- [Instructions to follow]: Reproduce, with no edits, the line that contains "Given: Click the" and all the lines that follow it, ending with the last line of the records.

[Stored data entries]
────
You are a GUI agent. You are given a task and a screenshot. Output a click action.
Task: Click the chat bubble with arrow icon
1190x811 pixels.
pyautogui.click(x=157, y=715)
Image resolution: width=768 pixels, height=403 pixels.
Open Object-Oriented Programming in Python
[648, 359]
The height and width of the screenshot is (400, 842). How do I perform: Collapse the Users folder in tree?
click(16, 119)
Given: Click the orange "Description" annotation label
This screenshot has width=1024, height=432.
────
- [Answer box]:
Given: Click the orange "Description" annotation label
This screenshot has width=1024, height=432.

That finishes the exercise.